Men have it easy, right? Maybe in the gym, but definitely not in the bedroom! As much as I've talked about how society has harmed women and non-binary people, the struggles go just as deep for many men! It just hits them in different ways. Almost anyone raised as a man was told from birth to "act like a man". I want to redefine what acting like a man actually means.
It all started when you were born with a cock, or what appeared to mostly be a cock (what's up intersex people raised as men). The doctor proclaimed, "it's a boy!". And from that point on we grow up very different lives. Some parents believe that their boy infant should be more tough, independent, and stronger than their girls. This can lead them to care for their baby boy differently, leaving them to cry more than a girl to "toughen them up", or offering less physical affection. An emotionally expressed infant boy may be met with distance from a parent. This starts them down the path of becoming emotionally distant adults. Studies have even shown that many parents use different vocabulary and tone with their boys, even in infancy, setting up the stage for their future vocabulary and tone around vulnerability, love, and affection.
You see, it's the caregiver relationship that we develop starting at birth that really affects how we relate to other humans throughout our lives, especially our intimate partners. This is true for all children. And boys are more likely to be treated more independently. This could cause them to be more avoidant with their future partners, preferring to mirror the relationship with their caregivers, unknowingly. Remember that the brain needs to be accepted by its caregivers. This is a life-or-death situation for the brain. So, there's a lot hidden in the neural pathways of the brain that make us do what we do in intimate relationships.
Next, boys and girls are treated very differently by religion, school, and society. Religion often enforces strict gender roles. Even controlling the life paths that boys vs. girls can take. Girls are often led down more nurturing paths like teaching and motherhood. Where boys are often told only they can be in leadership roles, only their inheritance matters, and they get special access to certain practices that women aren't invited to. This slowly begins to show men that in many ways they are more important, more intelligent, and more special. Boys are not born with the idea that men are better than women, but this kind of upbringing unconsciously programs them for inequality, which will show up in their intimate hetero relationships as well.
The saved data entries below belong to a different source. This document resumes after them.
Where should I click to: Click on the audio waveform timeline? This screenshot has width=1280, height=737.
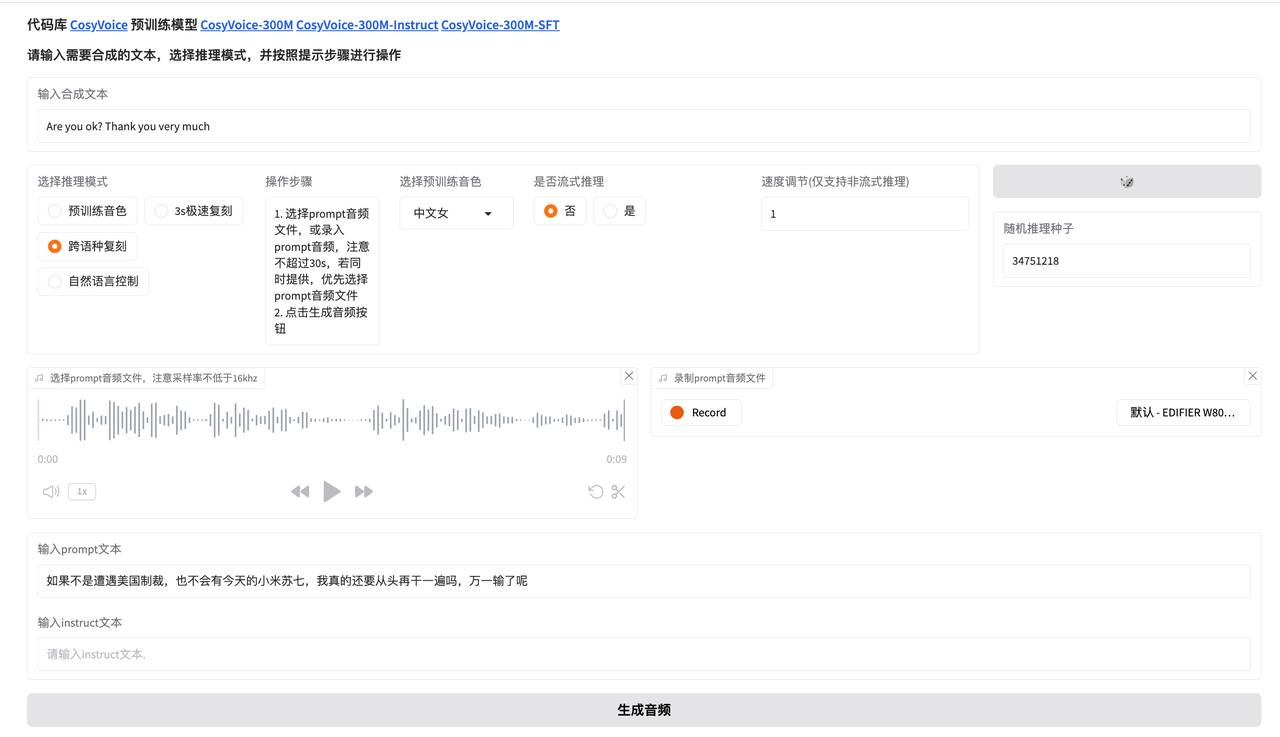pos(331,420)
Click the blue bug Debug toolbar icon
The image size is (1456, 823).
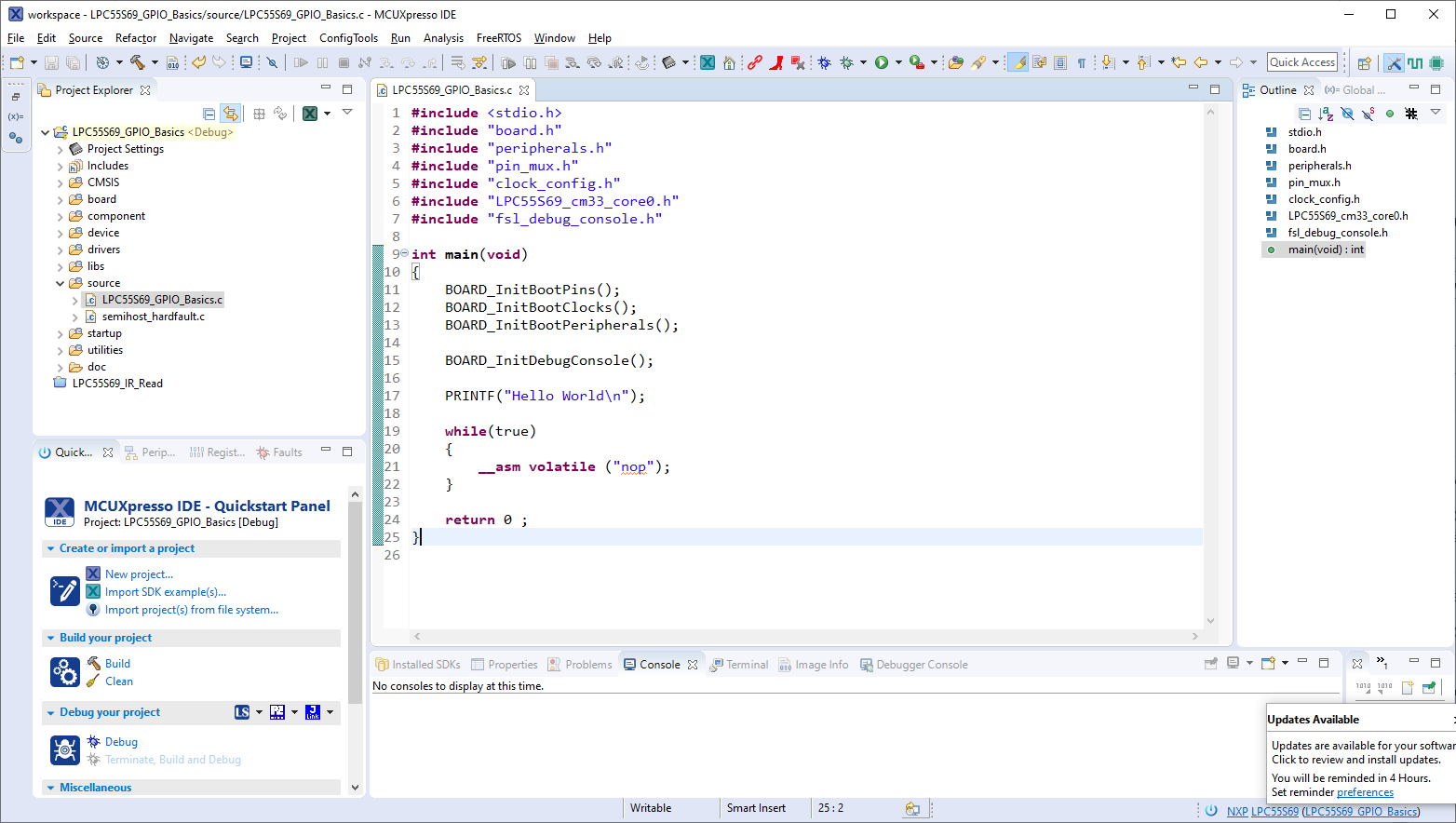coord(824,62)
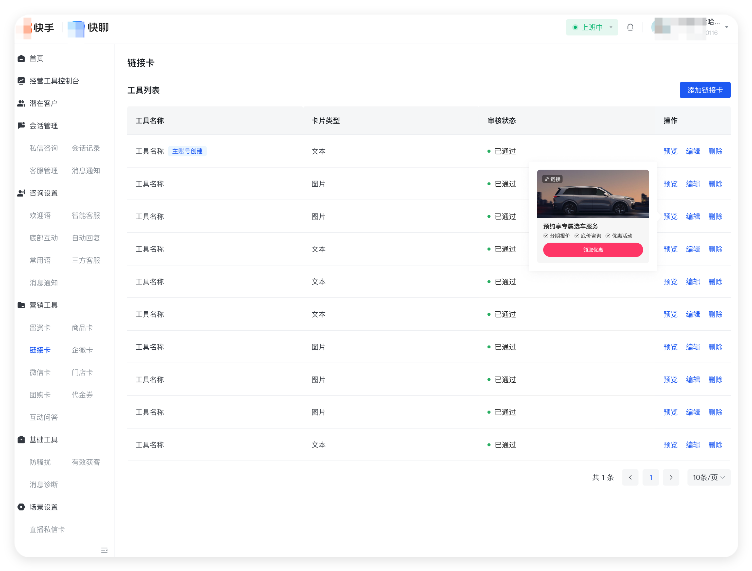Open the 上班中 online status dropdown
The height and width of the screenshot is (571, 752).
[592, 27]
In school, they are told that their thoughts and urges are normal and natural, and it's a girl's job to make sure he isn't tempted. Girl's dress codes are much more complex and enforced than a boy's ever is. A boy can take his shirt off whenever he wants and flaunt his nipples, whereas girl's nipples are shameful and hidden. Boys are often also led to believe that being affectionate or sensitive with their guy friends will make them weak, or womanly, or gay. So, even though deep down they do crave closer intimacy with their male friends, they often push those feelings down very early on. And in school nowadays, porn is not hard to find. In 2024, the average age of a kid getting their first phone was 10-12 years old. And all it takes is one parent not putting on the kid controls, and porn is like an open faucet in schools. The damage that's being done to young boy's minds with unlimited access to porn is devastating. It creates unrealistic ideas of what sex is, and their role in it. And it also disconnects sex from love and relationships, leading many boys to assume their cock has a "mind of it's own".
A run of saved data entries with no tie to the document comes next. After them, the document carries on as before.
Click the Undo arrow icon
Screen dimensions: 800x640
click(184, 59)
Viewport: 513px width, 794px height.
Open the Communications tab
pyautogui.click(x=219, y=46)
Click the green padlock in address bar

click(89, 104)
And society is also no help, enforcing strict gender roles, downplaying men's destructive behavior, and encouraging men to not feel their emotions. Many men feel as though their only role is to provide for their family, and as long as they're doing that, it's all good (hello to my own grandfather). However, when they go to attempt this, they find many struggles. Sure, it may work for a while, but their partners eventually want something deeper. They want more emotions, more pleasure, more vulnerability. And men, for the most part, are out of luck here. Often not having any role models, or even friends, to show them what a healthy, vulnerable relationships actually looks like. Society has failed men, even though it was built for them.
Patriarchy hurts men just as much as it hurts women, just in very different ways. Whereas women were put in a submissive role in patriarchy, men were put in dominant roles. But they were never taught what true dominance is, and they may not even want that role. Research suggests that about a third of men prefer submissive roles when given the freedom to do it, and about a third of men prefer to switch between the two depending on the scenario. That leaves only about one third who only prefer the dominant role. So, they are often being boxed into dominant roles with almost no healthy training on how to do that.
You also can't take away women's power and not have that affect men's power. I think one of the most destructive things that patriarchy did was take away women's authentic, natural, and wild sexuality, because a man can't truly be authentic, natural, and wild if no one was given that permission. Men cheat at higher rates than women. This may be because they're looking for that wildness, even though when they were searching for their long-term partner, they didn't prioritize it. Men are often taught that women who have more sex are not good enough to marry. So, they have to choose, and often find that choice to be the death of their relationships. When you disconnect women, the life givers, from their life-giving power, men cannot follow women into the mystery, and then no one is connected to that power. A very rare male exists who can discover this life-giving power through their cocks alone. A man can learn to become the mystery, but most often finds it through the nourishment, love, and wildness of the womb, or the feminine energy.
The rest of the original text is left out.